Page text:
* * * * * * *

August 21, 2012
The Mets are 19 games out of first place in the NL East and 10.5 games out of a wild card spot. Any help Santana could provide for the rest of the year wouldn’t be enough. In simpler terms, the Mets are out of it.
Not many people expected Santana to make it this far. He missed the entire 2011 season after receiving reconstructive surgery on the anterior capsule of his left shoulder. The surgery was successful – more successful, in fact, than any of its kind performed on any other pitcher.
For example, Chien-Ming Wang, who had the same surgery, has never returned to his old form. Santana had a brilliant first half of the season. He was 6-5 with a 3.25 ERA with 2 complete-game shutouts, one of which was the first no-hitter in Mets history. In fact, after the no-hitter, Santana’s season ERA was a miniscule 2.38.
In that game on June 1st, he threw 134 pitches. Manager Terry Collins took a big risk leaving Johan and his surgically-repaired left shoulder in the game for that many pitches. Then again, it may have been more of a risk for Collins and the Mets to take him out after 7 innings with a no-hitter. Most people in baseball agree that Collins made the right decision.
Nonetheless, it weighed heavily on the skipper’s mind. He told the press after the game that if Santana starts feeling pain later in the year, he would never forgive himself.
The Mets gave Santana extra rest before his next start. He ended up getting slammed for 6 runs on 7 hits (4 of those hits were home runs) by the Yankees. Was it fatigue from throwing all those pitches? His velocity was 88-90 MPH, the same as it had been all year. His command was terrible – he was up in the strikezone with his changeup, and over the heart of the plate with his fastball. Perhaps it wasn’t fatigue, but rust from taking the extra rest in between starts.

* * * * * * *

Stored data entries
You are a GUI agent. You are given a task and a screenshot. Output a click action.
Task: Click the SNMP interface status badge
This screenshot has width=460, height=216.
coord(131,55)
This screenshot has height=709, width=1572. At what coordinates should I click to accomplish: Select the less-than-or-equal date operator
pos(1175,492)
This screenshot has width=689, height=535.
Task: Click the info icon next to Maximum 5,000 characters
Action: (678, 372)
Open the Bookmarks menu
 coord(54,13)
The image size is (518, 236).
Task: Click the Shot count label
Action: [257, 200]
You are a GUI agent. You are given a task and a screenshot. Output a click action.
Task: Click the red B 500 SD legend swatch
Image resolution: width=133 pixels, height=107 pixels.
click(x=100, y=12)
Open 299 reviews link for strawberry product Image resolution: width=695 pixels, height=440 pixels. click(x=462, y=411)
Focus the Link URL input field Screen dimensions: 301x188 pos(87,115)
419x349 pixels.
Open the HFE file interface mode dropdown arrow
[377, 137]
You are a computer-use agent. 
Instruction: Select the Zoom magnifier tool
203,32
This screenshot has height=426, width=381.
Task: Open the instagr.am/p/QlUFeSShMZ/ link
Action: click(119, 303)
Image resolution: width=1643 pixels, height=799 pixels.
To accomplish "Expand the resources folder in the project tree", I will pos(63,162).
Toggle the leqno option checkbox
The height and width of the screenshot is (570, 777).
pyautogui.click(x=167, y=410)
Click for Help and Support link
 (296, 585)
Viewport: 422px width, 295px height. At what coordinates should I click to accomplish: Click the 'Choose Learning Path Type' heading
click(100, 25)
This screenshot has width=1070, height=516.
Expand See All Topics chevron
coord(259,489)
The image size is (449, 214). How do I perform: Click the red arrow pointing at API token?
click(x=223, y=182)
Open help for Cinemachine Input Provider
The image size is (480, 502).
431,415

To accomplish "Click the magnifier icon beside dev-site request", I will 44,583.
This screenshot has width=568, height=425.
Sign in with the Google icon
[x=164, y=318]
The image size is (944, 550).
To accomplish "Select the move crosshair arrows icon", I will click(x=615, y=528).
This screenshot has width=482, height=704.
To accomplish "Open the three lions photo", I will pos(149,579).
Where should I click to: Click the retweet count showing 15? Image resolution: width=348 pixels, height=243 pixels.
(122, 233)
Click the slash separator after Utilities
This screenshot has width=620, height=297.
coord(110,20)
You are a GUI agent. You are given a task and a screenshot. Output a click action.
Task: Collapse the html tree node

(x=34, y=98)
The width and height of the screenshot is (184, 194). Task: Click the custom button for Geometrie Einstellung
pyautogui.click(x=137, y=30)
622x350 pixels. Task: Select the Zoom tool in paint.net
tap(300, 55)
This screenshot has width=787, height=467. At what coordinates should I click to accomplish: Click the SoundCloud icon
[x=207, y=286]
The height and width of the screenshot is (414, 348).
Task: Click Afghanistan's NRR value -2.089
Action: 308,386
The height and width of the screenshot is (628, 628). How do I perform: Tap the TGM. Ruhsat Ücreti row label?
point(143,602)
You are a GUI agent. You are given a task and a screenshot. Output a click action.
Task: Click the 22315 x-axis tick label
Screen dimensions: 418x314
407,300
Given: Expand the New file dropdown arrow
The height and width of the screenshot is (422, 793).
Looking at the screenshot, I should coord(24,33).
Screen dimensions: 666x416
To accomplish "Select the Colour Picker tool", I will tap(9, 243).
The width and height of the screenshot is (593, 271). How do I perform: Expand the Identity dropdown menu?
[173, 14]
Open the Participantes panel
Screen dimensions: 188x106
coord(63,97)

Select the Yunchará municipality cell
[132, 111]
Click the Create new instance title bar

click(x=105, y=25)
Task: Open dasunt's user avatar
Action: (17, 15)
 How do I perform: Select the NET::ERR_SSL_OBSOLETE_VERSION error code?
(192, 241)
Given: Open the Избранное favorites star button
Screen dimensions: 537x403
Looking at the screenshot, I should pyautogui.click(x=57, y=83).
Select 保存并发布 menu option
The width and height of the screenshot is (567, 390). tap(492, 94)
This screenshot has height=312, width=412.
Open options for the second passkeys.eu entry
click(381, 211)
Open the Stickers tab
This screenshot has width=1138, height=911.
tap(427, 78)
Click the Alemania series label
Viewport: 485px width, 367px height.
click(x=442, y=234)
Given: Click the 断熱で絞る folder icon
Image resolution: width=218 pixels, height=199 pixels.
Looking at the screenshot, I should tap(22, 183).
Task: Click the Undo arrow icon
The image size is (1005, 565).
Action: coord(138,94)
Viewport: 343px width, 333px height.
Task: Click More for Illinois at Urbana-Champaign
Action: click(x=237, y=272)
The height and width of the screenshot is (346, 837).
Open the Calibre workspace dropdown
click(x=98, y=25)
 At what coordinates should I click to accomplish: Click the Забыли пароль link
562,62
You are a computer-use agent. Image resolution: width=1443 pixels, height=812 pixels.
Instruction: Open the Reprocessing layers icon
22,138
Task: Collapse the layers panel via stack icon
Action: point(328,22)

* * * * * * *

Actions to take:
1. Answer these questions using the Santana article:
(a) How many games out of first place in the NL East are the Mets?
(b) How many pitches did Santana throw in the game on June 1st?
(c) Which team scored 6 runs against Santana in his next start?
2. Duplicate the passage of the Santana article between "August 21, 2012" and "a miniscule 2.38.", inclusive.
3. Pick up the Santana article after its last sentence and keep writing it.

Answers below:
1.
(a) 19 games
(b) 134 pitches
(c) The Yankees

2.
August 21, 2012
The Mets are 19 games out of first place in the NL East and 10.5 games out of a wild card spot. Any help Santana could provide for the rest of the year wouldn’t be enough. In simpler terms, the Mets are out of it.
Not many people expected Santana to make it this far. He missed the entire 2011 season after receiving reconstructive surgery on the anterior capsule of his left shoulder. The surgery was successful – more successful, in fact, than any of its kind performed on any other pitcher.
For example, Chien-Ming Wang, who had the same surgery, has never returned to his old form. Santana had a brilliant first half of the season. He was 6-5 with a 3.25 ERA with 2 complete-game shutouts, one of which was the first no-hitter in Mets history. In fact, after the no-hitter, Santana’s season ERA was a miniscule 2.38.

3.
He gave up 4 earned runs to the Tampa Bay Rays in his next start, then reeled off 3 impressive starts in a row, allowing only 2 earned runs in a combined 20 innings, lowering his season ERA to 2.76. Then, he hurt his ankle covering first base.
Since then, he has allowed 6 earned runs or more in each of his last 5 starts. He went to the disabled list to rest his ankle in the midst of this stretch, but he hasn’t shown signs of improvement on the mound.
His velocity remains the same – 88-92 in his last start against the Washington Nationals – but his command is still atrocious.
Now, according to the team, Johan’s back has been stiff his last couple of times out. He is due to get an MRI this week to see if it is something serious.
This situation is becoming more and more reminiscent of Pedro Martinez’s 2006 season with the Mets. With concern about his injured push-off toe in Spring Training, Pedro’s prospects weren’t very good following his 15-win season in 2005 with New York. But Martinez started the season hot, going 5-0 with a 2.94 ERA in April.
He continued to pitch well until June 22, compiling a 7-3 record with a 3.01 ERA. During that span, he had a very Pedro-like 110 strikeouts in 98.2 innings, despite his diminished velocity. He was throwing 88-90 MPH, much like Santana is now.
Then Martinez faced his old team in Boston. The Red Sox roughed him up for 6 earned runs in only 3 innings. He was never the same the rest of the year. His body began to betray him, until his well-used shoulder finally gave out.
After bouncing off and on the disabled list for most of the second half, he started a game in Pittsburgh on September 15th. The Pirates roughed him up and sent him to the dugout after only 3 innings. Pedro sat down, slumped his shoulders, and began to well up. He was a shell of his former self, frustrated that he could no longer perform the way he knew he once could.
Despite his comeback attempts, Martinez never fully recovered from his subsequent shoulder surgery.
Santana may not have the same fate in store for him. His recent struggles may simply be the grind of an entire season wearing on him, physically and mentally. It’s hard to skip a year, then try to go out and toss 200 innings. If the Mets were in a pennant race, it would make sense to continue to try.
But Johan Santana has already exceeded expectations as far as his health and durability is concerned. With the Mets already playing for next year, why not prepare Santana for next year by shutting him down? Risk no further injury this season, and let him rest, so he can come back strong once again for Opening Day 2013.